Study suggests ice helped move Stonehenge altar stone from Scotland

A new study has offered a fresh explanation for how Stonehenge's altar stone travelled around 435 miles from north-east Scotland. According to Sky News, research led by Curtin University and co-authored by glaciologist Remy Vaness of Sheffield Hallam University suggests glaciers carried the stone part of the way, to Doggerland, before humans moved it the rest of the way in stages.

A new study has offered a fresh explanation for one of Stonehenge's enduring mysteries: how its so-called altar stone travelled hundreds of miles to reach the famous monument. According to Sky News, researchers at Curtin University in Australia conducted the work to uncover how the stone seemingly journeyed around 435 miles. The findings were discussed with Remy Vaness, a lecturer in glaciology at Sheffield Hallam University and co-lead author of the paper.

As explained on Sky News, the altar stone is what experts call a blue stone, one of the component stones that make up Stonehenge. What makes it especially intriguing is its origin, because it comes from north-east Scotland. That makes it the most far-travelled not only of the blue stones but of any of the stones at Stonehenge, a distance that has long puzzled researchers trying to understand how it arrived.

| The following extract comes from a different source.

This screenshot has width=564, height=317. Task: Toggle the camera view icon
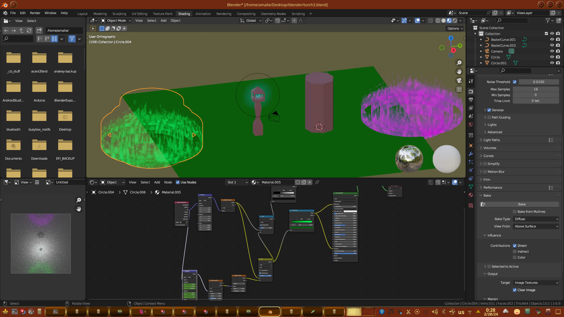tap(459, 80)
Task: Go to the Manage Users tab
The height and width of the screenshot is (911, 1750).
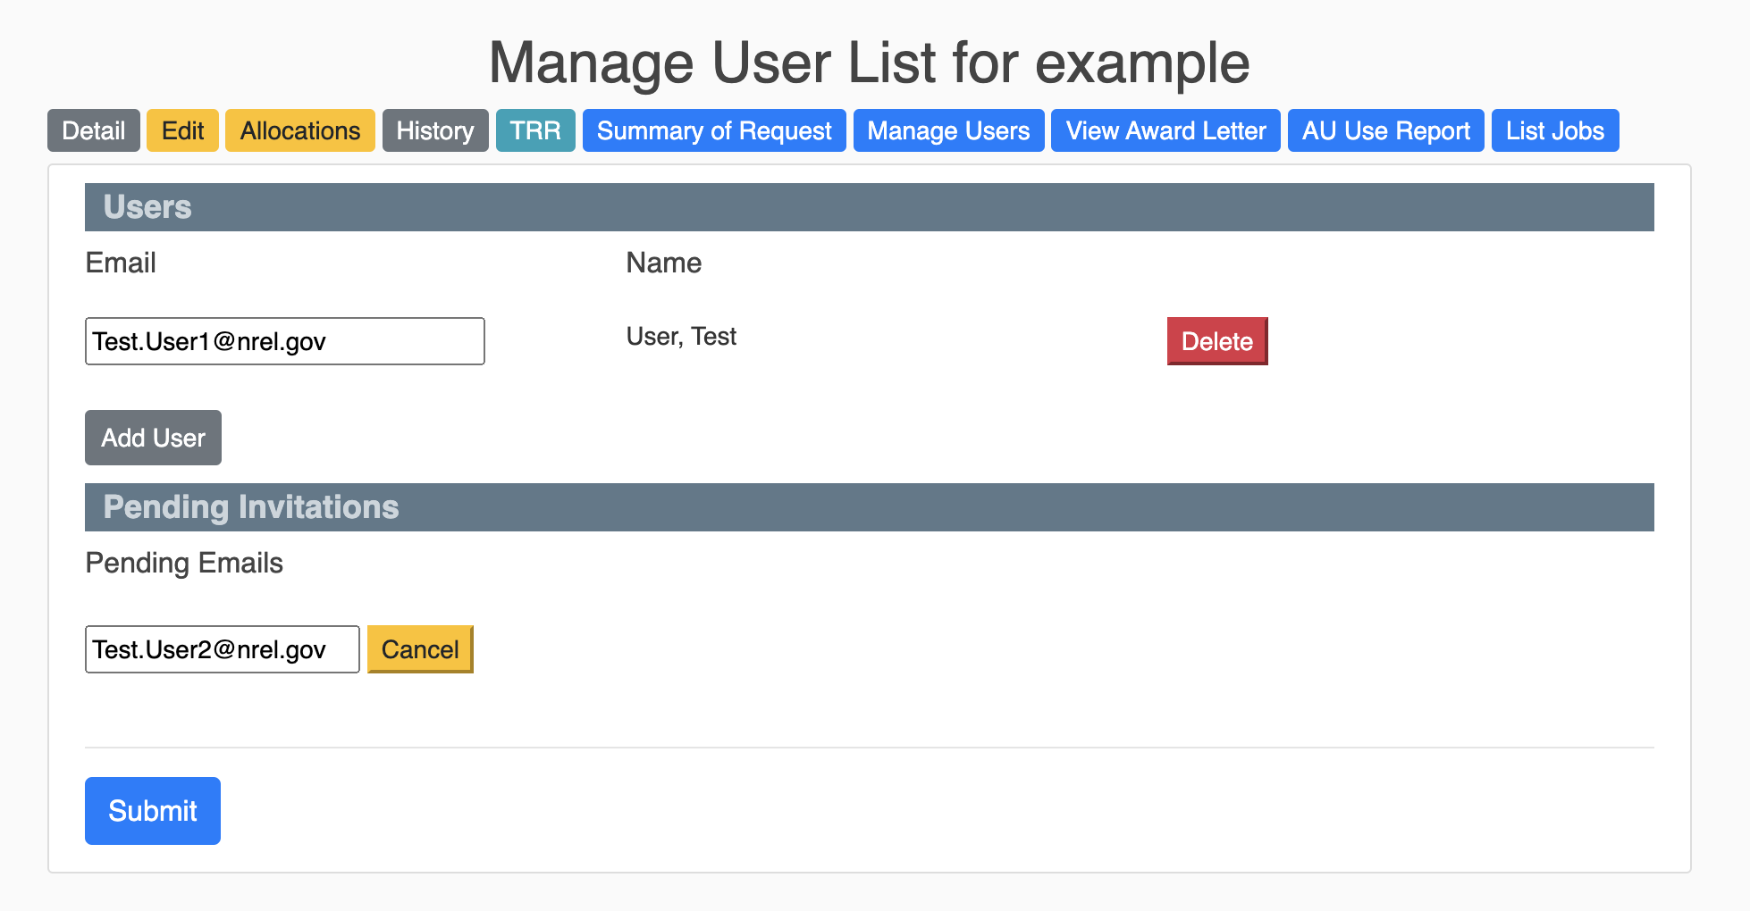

According to Sky News, there have been many theories about how the stone reached the site in southern England. Some have suggested that people used rollers to haul it overland, while others have proposed that it came by water or across the sea. The new research set out to test a different possibility, namely that nature, rather than human effort alone, did much of the early heavy lifting.

Vaness, a glaciologist, told Sky News that her contribution involved modelling the potential for ice to transport the altar stone toward Stonehenge. The work concluded that it was not possible for ice to move the stone the entire way. However, it found that glaciers did move rocks to an area known as Doggerland, or Doggerbank, off the coast of the North Sea, which roughly halved the total distance that humans would later have needed to cover.

Explaining the mechanism, Vaness said that Britain, as an island, was once covered by a massive body of ice, and that this ice flowed much like a river. According to Sky News, she compared it to throwing a stick into a river and watching it be carried along. In much the same way, the altar stone is thought to have been picked up as a single rock and transported all the way to Doggerland.

According to Sky News, the stone was then deposited on a hill, a topographic rise described as a moraine. Doggerland, an area many people may recognise from its mention in the shipping forecast, is now underwater. That detail raises the question of how the stone completed the remainder of its journey from there to its final position at Stonehenge.

According to Sky News, that final stretch would have had to be carried out by humans, and the researchers believe it happened in multiple stages. Vaness said people likely moved the stone first as sea levels rose, and then moved it again to its final resting point. The study therefore points to a combination of natural ice movement and human effort behind the journey of one of Stonehenge's most travelled stones.